**THE PROBLEM**
The answer must be a single number: how many lines of the entries below include "Show".
• • • •
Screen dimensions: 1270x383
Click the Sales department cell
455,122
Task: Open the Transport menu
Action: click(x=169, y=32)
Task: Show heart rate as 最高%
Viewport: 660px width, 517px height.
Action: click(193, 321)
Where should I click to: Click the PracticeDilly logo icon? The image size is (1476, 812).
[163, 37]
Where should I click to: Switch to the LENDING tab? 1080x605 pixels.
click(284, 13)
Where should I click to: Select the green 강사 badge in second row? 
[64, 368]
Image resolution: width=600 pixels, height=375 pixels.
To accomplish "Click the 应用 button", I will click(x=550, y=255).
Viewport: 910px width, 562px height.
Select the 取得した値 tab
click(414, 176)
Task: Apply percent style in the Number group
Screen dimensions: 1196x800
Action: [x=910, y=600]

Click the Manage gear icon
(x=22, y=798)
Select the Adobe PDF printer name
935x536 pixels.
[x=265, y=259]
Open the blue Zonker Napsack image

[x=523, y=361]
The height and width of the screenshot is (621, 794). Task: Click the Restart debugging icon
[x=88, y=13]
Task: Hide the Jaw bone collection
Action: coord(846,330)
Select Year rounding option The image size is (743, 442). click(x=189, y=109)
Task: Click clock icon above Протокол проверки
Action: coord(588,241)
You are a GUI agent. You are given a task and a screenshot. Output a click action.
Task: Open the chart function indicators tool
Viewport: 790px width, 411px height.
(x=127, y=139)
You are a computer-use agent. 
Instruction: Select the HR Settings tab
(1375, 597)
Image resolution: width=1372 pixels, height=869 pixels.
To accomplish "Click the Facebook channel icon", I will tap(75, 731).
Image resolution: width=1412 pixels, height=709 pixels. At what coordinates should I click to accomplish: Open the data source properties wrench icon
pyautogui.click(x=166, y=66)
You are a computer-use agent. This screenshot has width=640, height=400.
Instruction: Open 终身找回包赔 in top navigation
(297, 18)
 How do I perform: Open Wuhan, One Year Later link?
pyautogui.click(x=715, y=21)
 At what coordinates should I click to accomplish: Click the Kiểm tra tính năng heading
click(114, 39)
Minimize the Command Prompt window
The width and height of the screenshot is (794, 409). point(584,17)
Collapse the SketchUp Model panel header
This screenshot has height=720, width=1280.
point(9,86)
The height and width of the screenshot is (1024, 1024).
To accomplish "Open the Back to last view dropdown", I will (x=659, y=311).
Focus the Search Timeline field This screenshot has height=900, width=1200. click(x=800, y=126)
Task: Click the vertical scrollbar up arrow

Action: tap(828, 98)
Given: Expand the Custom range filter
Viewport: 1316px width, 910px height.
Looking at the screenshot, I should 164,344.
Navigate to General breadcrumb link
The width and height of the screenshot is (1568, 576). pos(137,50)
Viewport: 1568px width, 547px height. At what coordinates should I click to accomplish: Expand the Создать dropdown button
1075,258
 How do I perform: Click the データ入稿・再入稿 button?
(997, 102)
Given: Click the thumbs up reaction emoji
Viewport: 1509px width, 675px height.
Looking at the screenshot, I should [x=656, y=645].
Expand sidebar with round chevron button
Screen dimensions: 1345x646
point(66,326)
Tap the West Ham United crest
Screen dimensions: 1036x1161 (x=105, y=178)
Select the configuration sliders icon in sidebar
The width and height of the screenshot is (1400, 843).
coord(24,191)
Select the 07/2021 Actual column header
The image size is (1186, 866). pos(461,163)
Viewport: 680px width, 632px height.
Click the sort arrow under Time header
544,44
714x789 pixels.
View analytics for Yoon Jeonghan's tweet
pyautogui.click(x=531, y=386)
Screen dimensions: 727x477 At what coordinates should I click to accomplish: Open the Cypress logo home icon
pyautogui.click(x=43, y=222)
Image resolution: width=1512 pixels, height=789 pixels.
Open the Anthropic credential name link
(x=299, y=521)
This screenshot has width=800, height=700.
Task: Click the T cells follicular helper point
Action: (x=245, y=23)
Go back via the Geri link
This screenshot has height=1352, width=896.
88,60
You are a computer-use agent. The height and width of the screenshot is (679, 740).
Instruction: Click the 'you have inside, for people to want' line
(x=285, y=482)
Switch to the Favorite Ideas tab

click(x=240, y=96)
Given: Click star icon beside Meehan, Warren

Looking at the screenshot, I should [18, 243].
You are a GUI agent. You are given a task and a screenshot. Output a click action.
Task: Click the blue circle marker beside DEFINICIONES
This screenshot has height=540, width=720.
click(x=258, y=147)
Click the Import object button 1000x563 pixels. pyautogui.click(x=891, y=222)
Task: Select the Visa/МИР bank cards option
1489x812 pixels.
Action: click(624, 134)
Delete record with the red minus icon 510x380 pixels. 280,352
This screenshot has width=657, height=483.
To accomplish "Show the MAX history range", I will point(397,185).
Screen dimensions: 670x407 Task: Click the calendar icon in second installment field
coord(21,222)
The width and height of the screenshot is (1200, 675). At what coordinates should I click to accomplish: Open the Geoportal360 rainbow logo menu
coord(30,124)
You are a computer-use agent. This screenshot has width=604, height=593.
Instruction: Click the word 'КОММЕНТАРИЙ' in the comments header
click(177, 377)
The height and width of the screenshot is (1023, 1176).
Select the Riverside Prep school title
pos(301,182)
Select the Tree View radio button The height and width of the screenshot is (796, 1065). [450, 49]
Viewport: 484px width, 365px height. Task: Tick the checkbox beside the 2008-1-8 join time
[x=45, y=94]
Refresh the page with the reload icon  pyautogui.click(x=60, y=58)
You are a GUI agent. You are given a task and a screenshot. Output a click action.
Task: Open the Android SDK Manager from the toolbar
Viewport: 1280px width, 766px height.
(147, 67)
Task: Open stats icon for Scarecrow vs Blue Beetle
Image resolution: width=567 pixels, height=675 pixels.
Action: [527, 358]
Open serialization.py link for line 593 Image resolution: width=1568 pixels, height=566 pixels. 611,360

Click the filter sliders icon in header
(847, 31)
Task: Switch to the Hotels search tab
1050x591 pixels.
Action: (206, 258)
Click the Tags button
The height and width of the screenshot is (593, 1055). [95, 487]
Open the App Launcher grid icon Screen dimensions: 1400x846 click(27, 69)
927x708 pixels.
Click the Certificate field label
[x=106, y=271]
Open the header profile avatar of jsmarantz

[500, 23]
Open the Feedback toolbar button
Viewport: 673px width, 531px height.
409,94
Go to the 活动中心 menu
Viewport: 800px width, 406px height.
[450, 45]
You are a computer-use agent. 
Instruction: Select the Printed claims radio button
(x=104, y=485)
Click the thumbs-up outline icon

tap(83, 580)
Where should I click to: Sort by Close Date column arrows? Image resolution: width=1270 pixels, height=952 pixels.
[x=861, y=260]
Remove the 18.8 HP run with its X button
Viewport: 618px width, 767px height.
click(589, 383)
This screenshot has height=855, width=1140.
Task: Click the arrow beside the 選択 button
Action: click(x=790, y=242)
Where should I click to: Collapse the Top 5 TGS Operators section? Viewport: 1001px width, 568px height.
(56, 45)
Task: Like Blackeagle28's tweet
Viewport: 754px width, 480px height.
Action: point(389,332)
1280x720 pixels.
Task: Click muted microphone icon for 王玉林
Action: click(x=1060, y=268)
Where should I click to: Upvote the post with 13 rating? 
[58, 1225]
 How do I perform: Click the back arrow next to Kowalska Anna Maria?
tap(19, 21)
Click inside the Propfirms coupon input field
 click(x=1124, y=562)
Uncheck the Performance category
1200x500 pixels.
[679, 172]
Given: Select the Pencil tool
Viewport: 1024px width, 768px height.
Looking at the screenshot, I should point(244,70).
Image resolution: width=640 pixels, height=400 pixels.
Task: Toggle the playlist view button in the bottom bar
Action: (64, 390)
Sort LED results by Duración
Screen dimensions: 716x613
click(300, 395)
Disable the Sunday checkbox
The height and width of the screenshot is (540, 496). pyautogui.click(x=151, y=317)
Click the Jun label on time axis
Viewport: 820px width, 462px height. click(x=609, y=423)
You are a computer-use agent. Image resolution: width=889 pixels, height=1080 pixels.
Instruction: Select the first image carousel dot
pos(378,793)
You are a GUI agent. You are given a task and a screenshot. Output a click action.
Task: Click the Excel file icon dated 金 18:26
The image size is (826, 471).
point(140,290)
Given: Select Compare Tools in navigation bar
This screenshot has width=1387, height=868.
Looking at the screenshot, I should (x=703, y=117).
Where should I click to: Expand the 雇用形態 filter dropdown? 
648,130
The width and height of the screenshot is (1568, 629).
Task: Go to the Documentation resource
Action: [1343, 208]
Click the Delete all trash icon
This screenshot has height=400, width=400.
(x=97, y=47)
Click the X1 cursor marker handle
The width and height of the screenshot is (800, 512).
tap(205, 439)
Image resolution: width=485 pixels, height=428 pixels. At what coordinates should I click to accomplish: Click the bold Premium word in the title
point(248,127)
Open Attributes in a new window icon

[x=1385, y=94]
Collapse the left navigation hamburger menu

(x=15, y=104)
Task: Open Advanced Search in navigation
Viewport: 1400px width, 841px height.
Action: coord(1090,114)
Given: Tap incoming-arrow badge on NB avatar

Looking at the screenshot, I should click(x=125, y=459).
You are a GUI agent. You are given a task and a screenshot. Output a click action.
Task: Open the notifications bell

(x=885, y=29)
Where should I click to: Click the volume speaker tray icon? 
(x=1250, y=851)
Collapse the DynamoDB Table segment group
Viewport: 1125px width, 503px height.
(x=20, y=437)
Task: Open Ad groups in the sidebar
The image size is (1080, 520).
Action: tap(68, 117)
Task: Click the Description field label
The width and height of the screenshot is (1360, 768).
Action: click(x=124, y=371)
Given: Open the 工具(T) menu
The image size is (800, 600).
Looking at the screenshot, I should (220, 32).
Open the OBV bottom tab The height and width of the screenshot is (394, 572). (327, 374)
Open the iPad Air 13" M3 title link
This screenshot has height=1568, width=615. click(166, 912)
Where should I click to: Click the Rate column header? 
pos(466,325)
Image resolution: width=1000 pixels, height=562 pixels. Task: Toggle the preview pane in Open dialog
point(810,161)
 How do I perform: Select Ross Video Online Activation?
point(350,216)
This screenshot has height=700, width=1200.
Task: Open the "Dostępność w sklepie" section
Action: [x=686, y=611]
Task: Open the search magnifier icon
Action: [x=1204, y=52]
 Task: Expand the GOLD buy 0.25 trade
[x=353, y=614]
• • • •
**THE ANSWER**
2